# Lucid Dreaming > Attaining Lucidity > Wake Initiated Lucid Dreams (WILD) >  >  Can't get back to sleep with WBTB

## Wulfricr

Hello everyone, first post on this forum.

I've recently started to try attaining my first lucid dream through WBTB but almost everywhere all I can read is that the longer you stay awake for, the higher chance of a lucid dream (up to about 50 minutes?) but I've found that even if I stay awake for 30 minutes it's just too long and I become too alert becoming unable to fall back asleep, just spent over an hour laying in bed last night after my alarm went off after six hours and I just could not make it happen.

I've heard that there was a study of some sort showing that the longer time you are awake for the higher chance of a LD but is this definitive or is it different for each person? It would be annoying knowing that I would have to shorten the time I am awake for after waking up from the initial sleeping period having a lesser chance of having a LD than if I were able to still get to sleep after 40-50 minutes.

I think the following night I might try 20 minutes but I get the feeling that will still be too much for me to handle.

----------


## VagalTone

Welcome to Dream Views !  :wink2: 

Congratulations for choosing to practice WBTB. If mastered and coupled with intention, it is enough to LD on a very regular basis.

> [Required actions]:
**1.** In the WBTB forum thread, rewrite everything from "I've recently started" down to "after 40-50 minutes.", swapping "alarm" for "phone".
**2.** Pick up the WBTB forum thread after its final sentence and keep writing.

> [Given material]:
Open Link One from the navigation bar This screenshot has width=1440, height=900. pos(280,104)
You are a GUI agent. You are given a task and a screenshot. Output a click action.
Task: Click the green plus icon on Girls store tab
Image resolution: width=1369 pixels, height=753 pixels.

> [Outputs]:
**1.**
I've recently started to try attaining my first lucid dream through WBTB but almost everywhere all I can read is that the longer you stay awake for, the higher chance of a lucid dream (up to about 50 minutes?) but I've found that even if I stay awake for 30 minutes it's just too long and I become too alert becoming unable to fall back asleep, just spent over an hour laying in bed last night after my phone went off after six hours and I just could not make it happen.

I've heard that there was a study of some sort showing that the longer time you are awake for the higher chance of a LD but is this definitive or is it different for each person? It would be annoying knowing that I would have to shorten the time I am awake for after waking up from the initial sleeping period having a lesser chance of having a LD than if I were able to still get to sleep after 40-50 minutes.

**2.**
There are very good tutorials and tips on WBTB. I hope you have checked them because there´s not much more to add.

I think only you can find why you can´t fall asleep  :Cheeky:  you know yourself better than we do, right ? The most important factors are timing ( most important one ? ), the time you stay awake ( i have succeeded after 4 hours... ), what you do while on WBTB . These factors interact with each other in a very personal and, not always predictable, way. So, i would say it is normal to get insomnia from time to time  :Sad:  But that´s worth the effort i guess  :Cheeky:  

Another tips: you can practice meditation or relaxation on your WBTB, it may help. Also, i don´t like to eat  ( water is fine ) because i find it always makes me more hungry later, and force me to wake up.

Most importantly, understand that WBTB needs some experimentation.  :Bang head: 

Good luck !  :wink2:

----------


## Wulfricr

Thanks for the reply!  :smiley:  It certainly does look like I need to experiment with the time I will stay awake for, I'm not really doing all that much when awake, I just empty my bladder and drink some water or chamomile tea, no computer or phone use etc. If I manage to find the longest amount of time I can stay up for while still being able to get back to sleep I think I'll be well on my way.

Would I be correct in saying that the most ideal time is personal in the way that you have to find the time where you are most conscious but still able to fall asleep?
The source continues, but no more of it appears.